# Visualization Exercises
----

There are multiple ways, across multiple packages, to complete these exercises.  Some answers are given, but there are other possibilities.  

Note: if you have better solutions to these please [let me know](mailto:christina.maimone@northwestern.edu).

## Imports

A few imports to avoid having to do them for each exercise.

In [1]:
import pandas as pd
import numpy as np
import matplotlib
import matplotlib.pyplot as plt

import datetime as dt
import matplotlib.dates as dates

import seaborn as sns

%matplotlib inline

## Get Some Data

The first exercises use data from [Gapminder](http://www.gapminder.org). Read `gapminder_5y_tidy.csv` from https://github.com/nuitrcs/pythonworkshops/raw/master/dataanalysis/datasets/gapminder_5y_tidy.csv (or the datasets directory of the repository) into a pandas data frame called `gapminder`.  Look at the first few observations.

In [3]:
gapminder = pd.read_csv("../datasets/gapminder_5y_tidy.csv")
gapminder.head()

Unnamed: 0,country,year,pop,continent,lifeExp,gdpPercap
0,Afghanistan,1952,8425333.0,Asia,28.801,779.445314
1,Afghanistan,1957,9240934.0,Asia,30.332,820.85303
2,Afghanistan,1962,10267083.0,Asia,31.997,853.10071
3,Afghanistan,1967,11537966.0,Asia,34.02,836.197138
4,Afghanistan,1972,13079460.0,Asia,36.088,739.981106


## Exercise: Scatter Plot

Using the `gapminder` data, plot life expectancy (`lifeExp`) vs. GDP per capita (`gdpPercap`) for the year 2002.  Make sure to label the axes and give the plot a title.

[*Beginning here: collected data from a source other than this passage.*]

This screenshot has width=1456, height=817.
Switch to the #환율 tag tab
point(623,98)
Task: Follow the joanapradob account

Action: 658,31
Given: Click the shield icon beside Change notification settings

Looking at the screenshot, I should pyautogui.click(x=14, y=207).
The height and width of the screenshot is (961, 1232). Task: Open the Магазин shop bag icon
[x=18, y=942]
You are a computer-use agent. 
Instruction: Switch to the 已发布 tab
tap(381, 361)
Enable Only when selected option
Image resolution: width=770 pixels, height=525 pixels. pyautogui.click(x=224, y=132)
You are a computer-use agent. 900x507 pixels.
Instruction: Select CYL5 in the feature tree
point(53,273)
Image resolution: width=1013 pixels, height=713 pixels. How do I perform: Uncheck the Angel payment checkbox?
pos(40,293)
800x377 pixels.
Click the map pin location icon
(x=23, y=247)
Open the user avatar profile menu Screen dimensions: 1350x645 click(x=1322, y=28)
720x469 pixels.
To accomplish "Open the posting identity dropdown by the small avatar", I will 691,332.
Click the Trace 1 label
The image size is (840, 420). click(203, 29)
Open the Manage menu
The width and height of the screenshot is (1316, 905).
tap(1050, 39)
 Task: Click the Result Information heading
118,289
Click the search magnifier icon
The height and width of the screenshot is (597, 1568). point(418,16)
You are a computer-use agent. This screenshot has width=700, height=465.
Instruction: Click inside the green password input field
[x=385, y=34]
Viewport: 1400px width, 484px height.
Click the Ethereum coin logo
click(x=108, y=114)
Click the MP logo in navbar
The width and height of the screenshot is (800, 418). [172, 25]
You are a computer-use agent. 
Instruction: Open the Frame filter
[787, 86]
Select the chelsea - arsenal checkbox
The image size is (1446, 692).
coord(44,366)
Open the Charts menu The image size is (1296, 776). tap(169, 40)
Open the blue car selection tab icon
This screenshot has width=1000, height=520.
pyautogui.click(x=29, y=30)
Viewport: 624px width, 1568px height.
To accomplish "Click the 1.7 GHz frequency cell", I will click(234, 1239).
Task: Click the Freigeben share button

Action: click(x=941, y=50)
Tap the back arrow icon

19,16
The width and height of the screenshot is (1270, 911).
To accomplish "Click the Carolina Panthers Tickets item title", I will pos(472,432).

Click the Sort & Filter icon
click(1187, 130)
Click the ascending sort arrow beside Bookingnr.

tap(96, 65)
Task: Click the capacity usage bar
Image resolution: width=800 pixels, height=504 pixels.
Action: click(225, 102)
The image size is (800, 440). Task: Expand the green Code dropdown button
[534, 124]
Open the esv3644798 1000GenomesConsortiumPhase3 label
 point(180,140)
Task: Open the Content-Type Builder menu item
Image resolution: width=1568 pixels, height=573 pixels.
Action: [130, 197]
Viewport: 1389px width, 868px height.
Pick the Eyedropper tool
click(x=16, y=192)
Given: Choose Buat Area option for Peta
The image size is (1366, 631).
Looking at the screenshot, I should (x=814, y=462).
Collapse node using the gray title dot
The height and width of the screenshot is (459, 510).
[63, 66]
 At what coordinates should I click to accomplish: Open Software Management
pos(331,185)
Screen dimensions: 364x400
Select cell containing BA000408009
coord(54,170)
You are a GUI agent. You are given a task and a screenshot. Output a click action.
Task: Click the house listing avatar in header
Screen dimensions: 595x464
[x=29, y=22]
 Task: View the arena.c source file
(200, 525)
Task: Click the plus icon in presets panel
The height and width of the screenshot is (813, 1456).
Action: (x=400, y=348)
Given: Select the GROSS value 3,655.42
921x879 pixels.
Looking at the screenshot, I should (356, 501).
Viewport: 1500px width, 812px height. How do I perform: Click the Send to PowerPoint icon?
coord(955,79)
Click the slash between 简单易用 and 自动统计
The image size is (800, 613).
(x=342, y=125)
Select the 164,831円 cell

Challenge: Redo the plot, coloring the points by continent.  Make sure to add a legend.  Hint: there are a few ways to do this.  If you get stuck, take a look at https://matplotlib.org/examples/lines_bars_and_markers/scatter_with_legend.html or https://stackoverflow.com/questions/26139423/plot-different-color-for-different-categorical-levels-using-matplotlib for some approaches.  Hint 2: This may be easiest using Seaborn with the `lmplot` and option `fit_reg` set to false.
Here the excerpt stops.